Leon Gawanke was acquired last week for Artemi Kniazev and quickly signed a one-year deal. The right-handed German has yet to make his NHL debut but seems poised to take that step this season. Gawanke led all AHL defensemen with seven goals last year, and his Manitoba Moose were fifth in the AHL on the power play, scoring at a clip of 22.5%. The Sharks have few offensive right-handed defensemen who are ready to contribute in the pipeline. Gawanke is a dark-horse candidate to make the Sharks out of training camp, and his offense could be the reason why.

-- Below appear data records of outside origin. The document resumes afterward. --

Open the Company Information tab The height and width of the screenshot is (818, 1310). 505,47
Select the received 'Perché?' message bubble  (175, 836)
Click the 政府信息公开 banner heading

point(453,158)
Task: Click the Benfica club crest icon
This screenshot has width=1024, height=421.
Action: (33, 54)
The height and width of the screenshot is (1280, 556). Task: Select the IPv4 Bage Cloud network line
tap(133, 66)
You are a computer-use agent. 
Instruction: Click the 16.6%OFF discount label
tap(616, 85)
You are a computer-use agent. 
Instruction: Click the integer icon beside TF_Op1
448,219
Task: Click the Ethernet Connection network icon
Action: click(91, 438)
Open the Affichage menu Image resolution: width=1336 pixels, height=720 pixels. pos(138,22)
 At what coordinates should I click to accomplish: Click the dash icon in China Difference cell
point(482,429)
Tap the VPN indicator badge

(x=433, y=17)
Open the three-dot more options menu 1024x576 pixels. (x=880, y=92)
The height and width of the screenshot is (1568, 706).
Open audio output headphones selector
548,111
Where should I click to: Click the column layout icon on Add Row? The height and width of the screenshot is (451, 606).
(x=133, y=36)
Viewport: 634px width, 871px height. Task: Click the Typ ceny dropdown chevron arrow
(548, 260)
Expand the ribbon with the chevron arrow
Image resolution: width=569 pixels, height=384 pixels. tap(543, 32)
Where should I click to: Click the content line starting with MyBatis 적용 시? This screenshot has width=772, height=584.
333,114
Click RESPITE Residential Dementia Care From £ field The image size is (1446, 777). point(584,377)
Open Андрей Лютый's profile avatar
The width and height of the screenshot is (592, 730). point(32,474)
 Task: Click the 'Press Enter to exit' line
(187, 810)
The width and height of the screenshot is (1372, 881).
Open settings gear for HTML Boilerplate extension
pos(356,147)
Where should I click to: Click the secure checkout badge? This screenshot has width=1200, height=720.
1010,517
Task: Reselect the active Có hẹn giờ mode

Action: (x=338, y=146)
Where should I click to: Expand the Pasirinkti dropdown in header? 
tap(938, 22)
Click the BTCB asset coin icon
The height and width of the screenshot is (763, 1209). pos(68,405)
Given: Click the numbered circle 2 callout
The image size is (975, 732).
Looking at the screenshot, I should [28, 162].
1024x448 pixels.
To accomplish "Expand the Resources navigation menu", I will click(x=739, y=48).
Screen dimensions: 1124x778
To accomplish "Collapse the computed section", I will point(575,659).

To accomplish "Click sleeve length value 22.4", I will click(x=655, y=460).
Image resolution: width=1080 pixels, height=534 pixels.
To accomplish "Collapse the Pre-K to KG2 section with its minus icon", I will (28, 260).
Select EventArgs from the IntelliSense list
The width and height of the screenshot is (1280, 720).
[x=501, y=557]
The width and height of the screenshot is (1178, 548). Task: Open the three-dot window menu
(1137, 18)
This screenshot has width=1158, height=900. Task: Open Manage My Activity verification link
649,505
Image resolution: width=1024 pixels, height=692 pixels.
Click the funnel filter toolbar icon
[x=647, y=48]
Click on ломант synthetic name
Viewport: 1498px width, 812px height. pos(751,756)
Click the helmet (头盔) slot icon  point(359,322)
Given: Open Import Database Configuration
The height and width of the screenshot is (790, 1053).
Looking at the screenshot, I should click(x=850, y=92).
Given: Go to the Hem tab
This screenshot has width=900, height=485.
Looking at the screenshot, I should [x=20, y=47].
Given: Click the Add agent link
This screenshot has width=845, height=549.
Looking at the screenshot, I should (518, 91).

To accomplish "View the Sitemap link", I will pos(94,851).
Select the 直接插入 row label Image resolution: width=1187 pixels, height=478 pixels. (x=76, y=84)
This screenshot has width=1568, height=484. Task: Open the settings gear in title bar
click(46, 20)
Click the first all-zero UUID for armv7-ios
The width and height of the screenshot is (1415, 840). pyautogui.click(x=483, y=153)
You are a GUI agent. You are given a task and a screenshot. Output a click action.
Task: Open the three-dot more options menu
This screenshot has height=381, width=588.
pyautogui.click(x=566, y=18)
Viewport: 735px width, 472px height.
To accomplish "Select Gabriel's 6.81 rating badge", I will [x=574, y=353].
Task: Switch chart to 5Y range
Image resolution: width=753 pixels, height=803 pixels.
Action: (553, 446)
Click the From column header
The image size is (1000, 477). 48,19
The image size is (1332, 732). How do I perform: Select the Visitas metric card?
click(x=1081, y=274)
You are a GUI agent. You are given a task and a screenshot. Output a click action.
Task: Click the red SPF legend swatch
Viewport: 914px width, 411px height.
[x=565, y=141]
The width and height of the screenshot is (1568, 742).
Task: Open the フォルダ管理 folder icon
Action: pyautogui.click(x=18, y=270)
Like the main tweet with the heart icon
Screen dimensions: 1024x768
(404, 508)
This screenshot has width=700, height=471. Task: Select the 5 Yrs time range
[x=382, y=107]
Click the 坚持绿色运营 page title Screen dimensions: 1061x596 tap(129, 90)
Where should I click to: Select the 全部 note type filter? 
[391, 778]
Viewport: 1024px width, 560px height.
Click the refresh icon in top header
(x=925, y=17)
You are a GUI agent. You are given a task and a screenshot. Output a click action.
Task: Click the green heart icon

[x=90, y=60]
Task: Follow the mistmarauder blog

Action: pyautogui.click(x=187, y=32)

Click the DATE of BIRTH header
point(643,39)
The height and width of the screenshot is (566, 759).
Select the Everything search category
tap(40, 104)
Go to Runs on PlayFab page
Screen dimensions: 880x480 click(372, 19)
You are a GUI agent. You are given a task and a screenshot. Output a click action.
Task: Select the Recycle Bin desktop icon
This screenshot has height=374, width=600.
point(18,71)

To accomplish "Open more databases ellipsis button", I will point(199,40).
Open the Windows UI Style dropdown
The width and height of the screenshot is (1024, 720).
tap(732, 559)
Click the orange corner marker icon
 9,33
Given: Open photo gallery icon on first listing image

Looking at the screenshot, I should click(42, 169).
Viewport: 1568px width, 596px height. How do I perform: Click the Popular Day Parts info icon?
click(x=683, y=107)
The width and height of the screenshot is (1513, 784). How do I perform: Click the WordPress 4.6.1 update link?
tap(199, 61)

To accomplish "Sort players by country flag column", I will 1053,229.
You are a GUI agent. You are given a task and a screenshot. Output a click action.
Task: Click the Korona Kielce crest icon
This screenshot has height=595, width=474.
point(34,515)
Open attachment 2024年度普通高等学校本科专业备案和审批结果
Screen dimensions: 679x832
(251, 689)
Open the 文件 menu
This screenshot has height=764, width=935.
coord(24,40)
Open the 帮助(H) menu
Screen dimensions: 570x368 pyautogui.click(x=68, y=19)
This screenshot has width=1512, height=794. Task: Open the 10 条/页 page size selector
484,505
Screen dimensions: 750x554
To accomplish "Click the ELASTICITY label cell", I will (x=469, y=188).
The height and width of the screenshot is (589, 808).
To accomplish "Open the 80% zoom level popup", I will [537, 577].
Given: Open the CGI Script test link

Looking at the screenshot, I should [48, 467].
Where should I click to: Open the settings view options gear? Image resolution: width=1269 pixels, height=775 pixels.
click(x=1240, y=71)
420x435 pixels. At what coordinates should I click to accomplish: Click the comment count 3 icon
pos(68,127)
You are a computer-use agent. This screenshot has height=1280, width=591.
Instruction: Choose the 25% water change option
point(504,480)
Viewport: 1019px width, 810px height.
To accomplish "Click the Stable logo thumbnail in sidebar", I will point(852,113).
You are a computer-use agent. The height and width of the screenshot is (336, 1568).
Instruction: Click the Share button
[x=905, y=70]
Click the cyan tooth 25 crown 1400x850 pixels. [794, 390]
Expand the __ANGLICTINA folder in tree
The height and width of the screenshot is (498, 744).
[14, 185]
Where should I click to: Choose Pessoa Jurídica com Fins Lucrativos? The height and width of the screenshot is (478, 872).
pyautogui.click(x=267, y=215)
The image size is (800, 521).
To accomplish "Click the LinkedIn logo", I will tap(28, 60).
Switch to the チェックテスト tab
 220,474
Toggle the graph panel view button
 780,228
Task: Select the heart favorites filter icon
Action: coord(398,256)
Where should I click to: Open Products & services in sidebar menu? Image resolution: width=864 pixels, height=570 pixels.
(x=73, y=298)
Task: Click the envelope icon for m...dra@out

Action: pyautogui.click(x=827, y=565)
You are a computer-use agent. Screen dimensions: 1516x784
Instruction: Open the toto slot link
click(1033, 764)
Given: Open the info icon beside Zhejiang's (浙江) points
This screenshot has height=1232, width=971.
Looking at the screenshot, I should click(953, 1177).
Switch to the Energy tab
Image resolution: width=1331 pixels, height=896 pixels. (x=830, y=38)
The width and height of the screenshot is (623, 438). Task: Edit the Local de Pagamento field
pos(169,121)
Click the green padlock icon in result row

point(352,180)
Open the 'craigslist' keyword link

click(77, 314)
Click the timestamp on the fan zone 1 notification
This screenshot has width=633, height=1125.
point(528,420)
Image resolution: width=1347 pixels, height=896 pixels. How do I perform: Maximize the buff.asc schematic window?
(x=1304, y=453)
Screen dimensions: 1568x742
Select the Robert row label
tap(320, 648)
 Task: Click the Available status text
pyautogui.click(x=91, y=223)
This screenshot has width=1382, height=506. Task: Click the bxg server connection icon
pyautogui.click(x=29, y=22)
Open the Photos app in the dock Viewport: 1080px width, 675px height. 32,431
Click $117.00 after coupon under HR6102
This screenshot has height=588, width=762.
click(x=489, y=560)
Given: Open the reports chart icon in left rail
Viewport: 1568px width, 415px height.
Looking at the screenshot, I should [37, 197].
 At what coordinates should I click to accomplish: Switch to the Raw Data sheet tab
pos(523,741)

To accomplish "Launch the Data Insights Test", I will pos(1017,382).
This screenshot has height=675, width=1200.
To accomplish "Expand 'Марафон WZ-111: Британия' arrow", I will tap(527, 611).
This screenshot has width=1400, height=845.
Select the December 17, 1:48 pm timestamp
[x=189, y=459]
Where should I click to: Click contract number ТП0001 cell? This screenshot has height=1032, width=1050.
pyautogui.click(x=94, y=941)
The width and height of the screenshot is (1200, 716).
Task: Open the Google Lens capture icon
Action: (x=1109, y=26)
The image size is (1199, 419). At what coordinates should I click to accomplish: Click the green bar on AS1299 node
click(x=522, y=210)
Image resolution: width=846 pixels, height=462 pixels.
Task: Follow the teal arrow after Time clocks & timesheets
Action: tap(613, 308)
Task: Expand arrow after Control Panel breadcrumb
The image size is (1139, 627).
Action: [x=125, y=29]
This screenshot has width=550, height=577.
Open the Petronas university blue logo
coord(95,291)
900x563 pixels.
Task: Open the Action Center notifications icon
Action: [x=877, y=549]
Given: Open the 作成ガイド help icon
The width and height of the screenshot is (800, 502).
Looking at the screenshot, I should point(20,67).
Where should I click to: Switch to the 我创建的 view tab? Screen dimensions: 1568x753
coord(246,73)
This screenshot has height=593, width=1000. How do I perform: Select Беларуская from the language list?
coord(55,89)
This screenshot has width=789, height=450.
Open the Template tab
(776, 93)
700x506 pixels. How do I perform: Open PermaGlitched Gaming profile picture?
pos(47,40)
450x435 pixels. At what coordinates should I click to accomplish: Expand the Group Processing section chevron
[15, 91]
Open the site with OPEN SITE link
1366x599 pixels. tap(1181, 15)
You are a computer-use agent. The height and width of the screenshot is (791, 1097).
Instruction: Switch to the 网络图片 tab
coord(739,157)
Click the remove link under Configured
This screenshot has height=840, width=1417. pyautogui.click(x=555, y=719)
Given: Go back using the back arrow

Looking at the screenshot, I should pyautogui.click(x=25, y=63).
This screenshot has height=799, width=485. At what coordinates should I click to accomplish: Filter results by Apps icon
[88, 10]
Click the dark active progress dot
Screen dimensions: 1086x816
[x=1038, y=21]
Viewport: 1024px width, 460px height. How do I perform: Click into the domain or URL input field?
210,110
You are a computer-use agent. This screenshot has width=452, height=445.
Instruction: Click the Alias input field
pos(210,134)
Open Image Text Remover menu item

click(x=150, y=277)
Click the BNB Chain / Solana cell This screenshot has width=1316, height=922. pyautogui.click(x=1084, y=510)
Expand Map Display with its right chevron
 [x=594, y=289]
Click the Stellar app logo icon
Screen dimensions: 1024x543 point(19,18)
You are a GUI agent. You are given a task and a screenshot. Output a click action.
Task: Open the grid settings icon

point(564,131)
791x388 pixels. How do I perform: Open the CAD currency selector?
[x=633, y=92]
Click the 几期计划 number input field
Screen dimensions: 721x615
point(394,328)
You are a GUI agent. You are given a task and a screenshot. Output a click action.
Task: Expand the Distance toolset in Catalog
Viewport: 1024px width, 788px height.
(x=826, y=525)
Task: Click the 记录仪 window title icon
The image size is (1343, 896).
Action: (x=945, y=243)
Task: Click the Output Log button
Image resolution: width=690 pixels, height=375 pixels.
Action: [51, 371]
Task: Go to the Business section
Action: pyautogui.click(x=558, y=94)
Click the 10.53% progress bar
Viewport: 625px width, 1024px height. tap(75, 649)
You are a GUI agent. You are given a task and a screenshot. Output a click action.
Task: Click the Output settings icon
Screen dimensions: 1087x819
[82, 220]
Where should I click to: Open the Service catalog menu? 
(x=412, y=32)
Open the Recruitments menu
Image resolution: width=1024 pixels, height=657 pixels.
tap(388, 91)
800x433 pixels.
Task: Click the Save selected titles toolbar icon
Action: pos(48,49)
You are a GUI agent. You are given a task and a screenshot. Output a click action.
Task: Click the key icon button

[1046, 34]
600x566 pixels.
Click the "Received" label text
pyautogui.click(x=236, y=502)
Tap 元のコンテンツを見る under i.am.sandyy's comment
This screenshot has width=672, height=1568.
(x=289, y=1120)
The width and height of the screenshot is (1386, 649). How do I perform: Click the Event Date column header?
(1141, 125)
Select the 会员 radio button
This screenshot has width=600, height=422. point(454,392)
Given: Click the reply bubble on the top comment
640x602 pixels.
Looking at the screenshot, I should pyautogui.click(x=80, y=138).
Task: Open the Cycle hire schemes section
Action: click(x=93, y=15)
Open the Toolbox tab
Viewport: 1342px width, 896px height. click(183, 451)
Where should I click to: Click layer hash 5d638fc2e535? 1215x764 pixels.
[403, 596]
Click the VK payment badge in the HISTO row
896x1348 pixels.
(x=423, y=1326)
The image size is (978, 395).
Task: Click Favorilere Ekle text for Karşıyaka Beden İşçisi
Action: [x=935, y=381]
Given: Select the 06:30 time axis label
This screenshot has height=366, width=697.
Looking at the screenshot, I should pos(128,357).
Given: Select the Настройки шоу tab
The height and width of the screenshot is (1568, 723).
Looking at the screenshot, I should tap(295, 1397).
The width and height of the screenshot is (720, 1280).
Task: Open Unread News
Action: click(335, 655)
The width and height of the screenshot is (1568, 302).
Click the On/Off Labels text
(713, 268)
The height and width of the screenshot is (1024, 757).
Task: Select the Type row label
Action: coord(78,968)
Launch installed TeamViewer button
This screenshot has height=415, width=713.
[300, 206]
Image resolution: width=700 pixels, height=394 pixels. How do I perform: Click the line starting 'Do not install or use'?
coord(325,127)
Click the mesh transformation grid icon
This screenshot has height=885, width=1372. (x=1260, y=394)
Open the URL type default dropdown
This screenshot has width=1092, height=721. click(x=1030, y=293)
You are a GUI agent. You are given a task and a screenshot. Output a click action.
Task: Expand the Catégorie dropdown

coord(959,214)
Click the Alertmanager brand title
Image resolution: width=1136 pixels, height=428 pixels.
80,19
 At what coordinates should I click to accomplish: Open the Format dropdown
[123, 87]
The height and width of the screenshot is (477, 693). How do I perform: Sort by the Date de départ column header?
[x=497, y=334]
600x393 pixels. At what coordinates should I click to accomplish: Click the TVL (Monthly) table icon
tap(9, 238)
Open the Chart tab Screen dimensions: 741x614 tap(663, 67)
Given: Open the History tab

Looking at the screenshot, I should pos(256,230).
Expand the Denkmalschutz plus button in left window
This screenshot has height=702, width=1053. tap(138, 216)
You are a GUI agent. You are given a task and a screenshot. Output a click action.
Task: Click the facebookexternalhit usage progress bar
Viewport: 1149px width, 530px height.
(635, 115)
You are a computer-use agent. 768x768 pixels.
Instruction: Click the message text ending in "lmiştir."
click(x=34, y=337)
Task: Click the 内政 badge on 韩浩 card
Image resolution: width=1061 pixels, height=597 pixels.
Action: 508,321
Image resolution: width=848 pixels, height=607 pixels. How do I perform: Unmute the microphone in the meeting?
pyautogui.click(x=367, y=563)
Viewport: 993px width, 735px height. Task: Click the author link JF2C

The former alternate captain of the Minnesota Wild is the best of what’s left of the defensemen on the market. Dumba does have 26 career power play goals and 48 assists but has seen his power play minutes steadily decline over the past few seasons to the point of playing only 10 minutes for the Wild last season. While Dumba is only 28, he was passed by other defensemen on the team for power play minutes after being ineffective the last few seasons. Maybe Dumba could be seen as a short-term solution while Thrun and Shakir Mukhamadullin prepare to take on a larger role.
After spending the last few seasons playing with his brother, Seth Jones, on the Chicago Blackhawks, Caleb Jones was not given a qualifying offer. Caleb has seven career power play points in his five seasons in the NHL. While the Sharks need another left-handed defenseman on the roster, like they need a hole in the head, Jones could provide more offense than anyone else currently on the roster. Caleb did provide ok expected goals for playing on the second-team power play for a terrible Blackhawks team last year. Maybe given a chance to run his own, he could outperform expectations.
The Chaos Approach
Just play five forwards. The Sharks will be bad this season, and why not just have fun? Putting a first-team unit of Logan Couture, Tomas Hertl, William Eklund, Alexander Barabanov, and Anthony Duclair and letting them figure it out could be the best option for a team that will struggle to score goals and win games. Duclair was on the Florida Panthers team that ran a five-forward unit at the end of the 2021-22 season. While that unit ran into issues in the postseason, they opted just to put their five best players on the ice. Allowing players like Barabanov and Eklund to use their vision to create and find open pockets on the ice while Duclair finds open shooting areas. Couture can play the “defensive” role if necessary, and Hertl would be the net-front presence. The San Jose Barracuda ran a five-forward unit midseason when Derrick Pouliot was out with an elbow injury to try and put their five best players on the ice.
If Karlsson is traded, the Sharks might have to think outside of the box to try and generate offense on the power play while some in-house options continue to develop. If players like Thrun, Mukhamadullin, and Gawanke can eventually take the role as QB1 on the power play, that’s a win for the Sharks, but until they are ready, someone is going to have to fill the massive skates left by a potential Karlsson trade.